Sunday, March 30, 2014

How i became a metally Sick person (True Story Of My Life) Part2

i was admitted to a big school, it was at 1Km away from my home, so i have to go by walk daily, as i heard from others , in this school i 'll be free whether i want to attend a class or not, or even i want to go to school or not, but reality was totally different , only few teachers were good, they always spoke softly, cool minded & supportive, but most of them was cruel, even more cruel than my old school, and the other thing i was facing was being molested by senior students, so all these things effected my studies, and my progress went poorer day by day.
with time i got used to with this system , being beaten by teachers was a routine thing, and lack of trust with parents never gave me courage to tell them what i have been facing at school or tuition, at same time i was doing really good in religious studies.
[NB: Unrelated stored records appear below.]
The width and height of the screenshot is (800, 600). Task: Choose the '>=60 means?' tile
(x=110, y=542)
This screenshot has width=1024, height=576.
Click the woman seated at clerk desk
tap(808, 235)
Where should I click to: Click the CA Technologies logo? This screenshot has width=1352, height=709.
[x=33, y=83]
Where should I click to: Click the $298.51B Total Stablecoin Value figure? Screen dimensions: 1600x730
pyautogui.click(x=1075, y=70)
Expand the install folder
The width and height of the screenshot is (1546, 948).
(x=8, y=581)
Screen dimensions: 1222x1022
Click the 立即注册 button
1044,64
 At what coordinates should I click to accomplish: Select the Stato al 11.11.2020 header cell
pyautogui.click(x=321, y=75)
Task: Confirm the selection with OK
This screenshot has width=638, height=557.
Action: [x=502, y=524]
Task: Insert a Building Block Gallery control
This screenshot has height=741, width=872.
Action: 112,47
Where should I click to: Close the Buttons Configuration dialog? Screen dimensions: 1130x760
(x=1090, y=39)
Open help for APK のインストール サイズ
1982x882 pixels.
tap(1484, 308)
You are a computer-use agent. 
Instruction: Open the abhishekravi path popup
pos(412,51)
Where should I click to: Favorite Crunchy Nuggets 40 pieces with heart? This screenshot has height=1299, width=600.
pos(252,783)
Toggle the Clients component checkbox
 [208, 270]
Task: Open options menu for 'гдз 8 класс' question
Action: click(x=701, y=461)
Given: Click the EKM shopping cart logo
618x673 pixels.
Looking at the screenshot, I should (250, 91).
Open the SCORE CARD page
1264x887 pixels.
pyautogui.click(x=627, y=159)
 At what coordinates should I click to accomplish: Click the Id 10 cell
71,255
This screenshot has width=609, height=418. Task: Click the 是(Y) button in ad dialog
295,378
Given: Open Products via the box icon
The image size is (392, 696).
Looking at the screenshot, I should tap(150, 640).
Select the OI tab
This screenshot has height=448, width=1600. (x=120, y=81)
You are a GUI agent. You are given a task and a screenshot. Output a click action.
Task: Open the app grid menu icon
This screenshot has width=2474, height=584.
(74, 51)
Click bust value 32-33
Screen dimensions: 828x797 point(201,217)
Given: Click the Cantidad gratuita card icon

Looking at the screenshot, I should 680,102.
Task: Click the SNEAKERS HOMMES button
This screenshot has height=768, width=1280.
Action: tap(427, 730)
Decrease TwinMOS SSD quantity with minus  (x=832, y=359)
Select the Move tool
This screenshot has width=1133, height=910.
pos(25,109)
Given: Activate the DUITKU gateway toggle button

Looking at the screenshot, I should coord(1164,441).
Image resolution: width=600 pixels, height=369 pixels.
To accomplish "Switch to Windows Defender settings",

so when i passed 8th grade my father decided me to admit to a religious school , so that i can memorize our holy book (QURAAN). as our family was known as most religious among other relatives.i was not ready for this, but fear never let me say a NO against my father's decisions.
so finally i went to religious school , it was away from my home almost 15 KM, so i have to stay there all 7 days of a week only one night was allowed to be spent at home, and it was terrible experience for me, living alone away from home was not easy, food was not good , and teachers were so strict , they had different tools to beat the kids who couldn't memorize the lesson. within one week i ran from there and came back to home without my fathers knowledge,
and then a new era of anger started, my father wasn't even wanted to see my face, i kept myself hidden whenever he enters the home, and he said i will be sent back forcefully. so i threaten them that i 'll commit suicide if i was forced to go back. and then my uncle & aunty supported me and said , we will not let you go anywhere don't worry,
so the story ended here, but my father's attitude changed totally, he started to ignore me, never had words with , while before when he had been  in good mood he often cracks jokes. so i started to wish for death,
yes i always prayed for death, i didn't wanted to live a life like this one. i always wept at night before sleep.
1 more year went like this, physically i was very weak  though i was taking good food, but i was not growing like others kids, even my height stopped growing.
my father discussed with his friends that what i should do for his physical weakness, they suggest little freedom for me. and father said yes. and then i was allowed to go outside and play with friends. but not more than 1 hour. and i really shown a good progress in studies and also gained weight within few months, actually gained extra pounds of fat around my belly :P
it was grade 9, even though my father provided everything , but still something was wrong, i was being compared with other kids and being insulted anywhere without any valid reason. and these things driven me to anxiety.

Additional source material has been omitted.